I also mentioned my problems with the available documentation which makes the problem worse. While I found multiple infos about Kleisli arrows or Backtracking monads, I've never encountered Debug.trace for example.

Take my post as a hint what problems a Haskell beginner (even with experience in functional programming) has to face and to maybe improve the language or at least the documentation a bit.
---
@Peter Arrenbrecht: Not yet. I've put it onto my 'to-read' list.

Anonymous said...

Yes the Java code is shorter

> map.add(key, value)
> value = map.get(key)
vs
> modify $ \st -> st { st_map = Map.insert key value (st_map st) }
> st <- get
> let value = Map.lookup name $ st_map st

But you never write that Haskell code more than once. If you find yourself doing it more than once, you define new functions to do those operations (one line each), and then the Haskell is equally short.

I agree that refactoring non-monadic code into monadic code is a little bit of a hassle. But using liftM and/or ap it's not that painful, actually.
I also like that it forces me to think about what I'm doing, You can often redo things slightly to make them pure. And I usually find the pure code nicer.

Anonymous said...

Have you considered using Python. It has many of the functional aspects of Haskell and as good OO as Smalltalk.

Karsten Wagner said...

Sure, you can write something like

addValue key value = modify $ \st -> st { st_map = Map.insert key value (st_map st) }

But chances are that you only need it in once in exactly this form. Problem here is that you can't simply write a generic version of 'addValue' which works not only with 'st_map' but also with some other value in a state, for example 'st_props'. If you only need a getter, it's simple:

getValue prop key = do
st <- get
return $ Map.lookup key $ prop st

now you can simply write "value <- getValue st_props key" (but you still need the '<-' syntax of course and can't simply insert (getValue ...) into some expression).

But this solution isn't possible for setters because "st { st_map = ... }" is a special syntax and not a function. So you first have to create a 'setter-function' (like \st v -> st { st_map = v }) from it and then use this in a generic setter function like the one above:

setValue setter getter key value = do
modify $ \st -> setter st (Map.insert key value (getter st))

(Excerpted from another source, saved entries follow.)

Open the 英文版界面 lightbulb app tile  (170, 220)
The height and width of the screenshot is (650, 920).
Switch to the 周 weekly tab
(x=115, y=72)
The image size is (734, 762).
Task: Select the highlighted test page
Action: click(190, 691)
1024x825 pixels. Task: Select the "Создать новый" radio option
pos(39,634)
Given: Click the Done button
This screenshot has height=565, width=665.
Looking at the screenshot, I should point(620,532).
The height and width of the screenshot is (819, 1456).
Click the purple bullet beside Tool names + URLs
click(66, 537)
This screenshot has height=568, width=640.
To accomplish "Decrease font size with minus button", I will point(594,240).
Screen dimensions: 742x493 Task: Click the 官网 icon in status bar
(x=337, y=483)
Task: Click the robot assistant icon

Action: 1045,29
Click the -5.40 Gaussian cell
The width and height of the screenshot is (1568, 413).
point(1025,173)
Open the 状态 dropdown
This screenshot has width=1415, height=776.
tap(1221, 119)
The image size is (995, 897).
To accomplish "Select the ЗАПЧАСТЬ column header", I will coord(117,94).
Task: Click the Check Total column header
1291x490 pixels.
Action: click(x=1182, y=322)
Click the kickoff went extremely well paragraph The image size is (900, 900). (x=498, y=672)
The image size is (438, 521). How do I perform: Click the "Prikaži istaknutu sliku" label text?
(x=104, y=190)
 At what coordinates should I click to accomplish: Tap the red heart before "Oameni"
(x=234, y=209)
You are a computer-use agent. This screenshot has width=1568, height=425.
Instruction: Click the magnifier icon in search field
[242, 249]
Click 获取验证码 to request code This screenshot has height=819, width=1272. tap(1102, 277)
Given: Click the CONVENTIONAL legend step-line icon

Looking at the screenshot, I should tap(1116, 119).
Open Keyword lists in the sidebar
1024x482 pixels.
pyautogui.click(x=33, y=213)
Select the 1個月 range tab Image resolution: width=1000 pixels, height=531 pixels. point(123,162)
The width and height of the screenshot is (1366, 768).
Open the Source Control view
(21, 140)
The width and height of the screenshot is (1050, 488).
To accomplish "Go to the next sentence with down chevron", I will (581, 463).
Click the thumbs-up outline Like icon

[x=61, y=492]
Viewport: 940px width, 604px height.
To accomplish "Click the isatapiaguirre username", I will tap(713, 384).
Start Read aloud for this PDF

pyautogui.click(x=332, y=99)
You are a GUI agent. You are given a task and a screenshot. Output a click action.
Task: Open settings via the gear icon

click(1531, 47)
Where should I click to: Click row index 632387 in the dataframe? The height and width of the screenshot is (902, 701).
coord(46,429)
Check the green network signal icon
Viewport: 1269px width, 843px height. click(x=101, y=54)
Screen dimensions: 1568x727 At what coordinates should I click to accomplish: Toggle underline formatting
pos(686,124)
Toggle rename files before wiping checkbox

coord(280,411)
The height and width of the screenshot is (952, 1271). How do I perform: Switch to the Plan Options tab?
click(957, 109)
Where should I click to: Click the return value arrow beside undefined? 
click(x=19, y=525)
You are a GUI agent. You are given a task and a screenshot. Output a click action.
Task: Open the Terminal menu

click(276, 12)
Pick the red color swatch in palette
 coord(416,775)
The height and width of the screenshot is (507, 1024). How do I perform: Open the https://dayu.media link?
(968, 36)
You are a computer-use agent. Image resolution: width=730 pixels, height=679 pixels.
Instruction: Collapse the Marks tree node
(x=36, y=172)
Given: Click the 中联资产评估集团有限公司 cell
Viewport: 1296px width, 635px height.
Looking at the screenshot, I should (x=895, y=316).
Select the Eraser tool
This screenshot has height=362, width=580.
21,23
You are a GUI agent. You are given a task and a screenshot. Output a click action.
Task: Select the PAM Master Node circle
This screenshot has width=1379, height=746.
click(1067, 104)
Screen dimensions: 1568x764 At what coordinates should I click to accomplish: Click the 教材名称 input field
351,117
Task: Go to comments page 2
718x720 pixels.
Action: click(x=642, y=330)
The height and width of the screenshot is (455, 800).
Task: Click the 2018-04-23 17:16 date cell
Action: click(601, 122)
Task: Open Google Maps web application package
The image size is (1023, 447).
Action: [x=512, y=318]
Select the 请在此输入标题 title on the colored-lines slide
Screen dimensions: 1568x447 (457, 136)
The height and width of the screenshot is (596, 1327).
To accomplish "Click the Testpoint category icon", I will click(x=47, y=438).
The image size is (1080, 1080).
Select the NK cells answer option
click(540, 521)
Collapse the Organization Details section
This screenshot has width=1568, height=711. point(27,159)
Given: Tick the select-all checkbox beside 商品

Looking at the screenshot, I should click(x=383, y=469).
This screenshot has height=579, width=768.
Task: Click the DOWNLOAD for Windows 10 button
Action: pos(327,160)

This can now be used this way:

setValue (\st v -> st { st_tables = v }) st_tables key value

But it isn't much shorter and less readable than simply using the full code at the top so I haven't used this.

Anonymous said...

I am interested in your approach to testing when working on your application's rewrite in Haskell.

In OO programs, I will delegate most of the work to other other objects that are composed into the object under test. Using dynamic mocks, I can specifically test my object's behavior and how it uses its components.

I am struggling with how to do something similar in functional programs.

If the function I want to test relies on another function, I have to test the independent function first. This forces me into bottom up design, which I have found to be a bad idea in my OO experience.

Anonymous said...

When using Data.Map with MonadState, I always create some helper functions:

getMapState k = liftM (! k) get
setMapState k a = modify (insert k a)

These two go a long way towards relieving the syntax bloat you were speaking of.

Anonymous said...

I think most of the issue here is that you're trying *so* hard to use Haskell in an imperative style.

Flipping this the other way, consider the pain of writing C++ in a functional style.

Sure, you can go use|write all kinds of helpers (boost!) to make it less painful, but when it comes down to it, you've got to program in a style that fits the language.

Anonymous said...

Also just to get debug comments you can just use Debug.Trace it brakes refrentral transparency by using unsafePerformIO (or something), but if you are just debuging its great!